Hai kamu, sang bunda dan ayahanda... :)
Kau tahu? Ada mimik lelah
Tak lama setelah selesai shalat idul adha, telfonku
berdering. Itu dari pihak travel, yang akan mengantarkanku hingga sampai di
tempat tinggalku di jakarta. Mereka memastikan bahwa perjalanan akan
dilaksanakan bada magrib.
Sampai tibanya travel, aku langsung bersalaman dengan kedua
orang tuaku meminta doa mereka dan langsung masuk ke dalam mobil. Perjalanan
pun terus kami lalui hanya diiringi alunan musik dan semua terdiam, kecuali 2
orang teman dekat disampingku yang masih asyik berbincang.
Sesampainya di jakarta,aku menjadi bagian yang agak akhir untuk
tujuanku. Sang Ibu, salah satu penumpang travel, tiba-tiba membuka perbincangan
dan mulai bercerita tentang dirinya dan perasaanya. Sedikit banyak yang ku
tangkap dari penyampaian beliau bahwa beliau adalah seorang nenek dan kini akan
mengunjungi rumah sang anak dan cucu.
Aku tersenyum simpul, betapa
bahagianya nenek yang akan melihat cucunya. Begitu bisik hatiku. Tapi semua
berubah saat aku melihat raut wajah yang tak biasa, justru malah jadi
mengernyitkan dahi. Mungkin sang nenek faham bahasa mimik itu dan aku hanya
diam, lalu beliau melanjutkan. “saya merasa malas sebenarnya untuk pergi ke sini,
saya kadang merasa sangat lelah karena tugas saya adalah menjadi babby sitter”
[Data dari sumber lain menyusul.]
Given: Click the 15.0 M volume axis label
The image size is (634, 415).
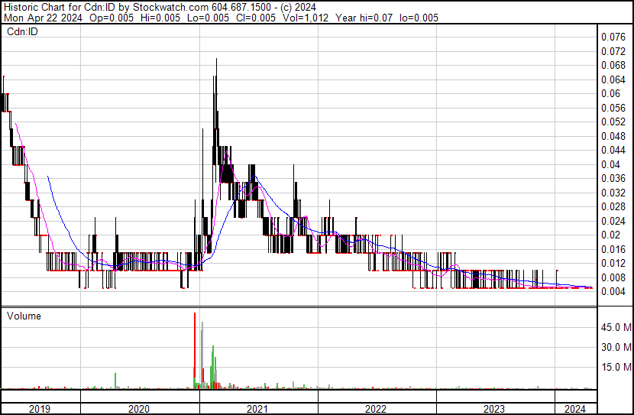Looking at the screenshot, I should click(x=616, y=367).
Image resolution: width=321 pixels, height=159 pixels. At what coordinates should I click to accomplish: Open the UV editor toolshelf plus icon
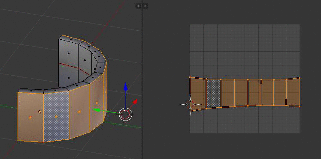pos(145,6)
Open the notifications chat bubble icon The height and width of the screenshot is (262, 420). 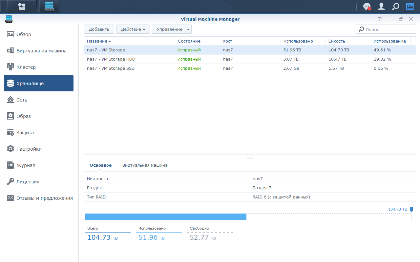coord(367,7)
keluh sang nenek. Spontan saya beristighfar dengan pernyataan itu, entahlah
sepertinya ada yang keliru. Kami pun melanjutkan perbincangan.
Setelah panjang lebar beliau bercerita
ternyata anak dan menantu beliau bekerja. Mereka mempunyai rumah yang besar,
bisa dibilang orang kaya, tinggal di komplek yang elite. Mereka berdua orang
yang super sibuk sehingga butuh bantuan untuk merawat anak pertama mereka. Yang
mereka percaya adalah ibunya/nenek dari cucunya. Sang nenek yang luar biasa ini
tetap datang ditengah rasa lelahnya. Ia mengorbankan rasa lelahnya itu hanya
karena kasih sayang yang dalam bagi sang anak dan cucu.
Nilai pengorbanan yang dalam dibalik rasa pilu nya. Walaupun ia tau, tak sepantasnya ia mengeluhkannya. Hanya titik jenuh itu kadang tumbuh, begitu ungkapnya.
Hai kamu, sang bunda dan ayahanda... :)
Kau tahu? Ada mimik lelah
Tapi gelisah yang kemudian berlabuh menjadi pasrah
Tak diungkap dengan diksi karena ia rasa terlalu kelu
Pilihan memaksa ia harus ada di tempat itu
Melewati batas pilu
Kau tahu? Cinta itu memberi
Tidak pada janji ataupun ilusi
Namun sayang sekali tak kau sadari
Ada jiwa yang perlu diobati
Pernahkah kau tanyakan kabarnya?
Sedetik saja
Hanya berharap kau tahu, jeritan hatinya
Atau kau bisa gunakan bahasa jiwa
Agar kau tahu
Ada hati yang tulus tapi tak semulus nalarmu.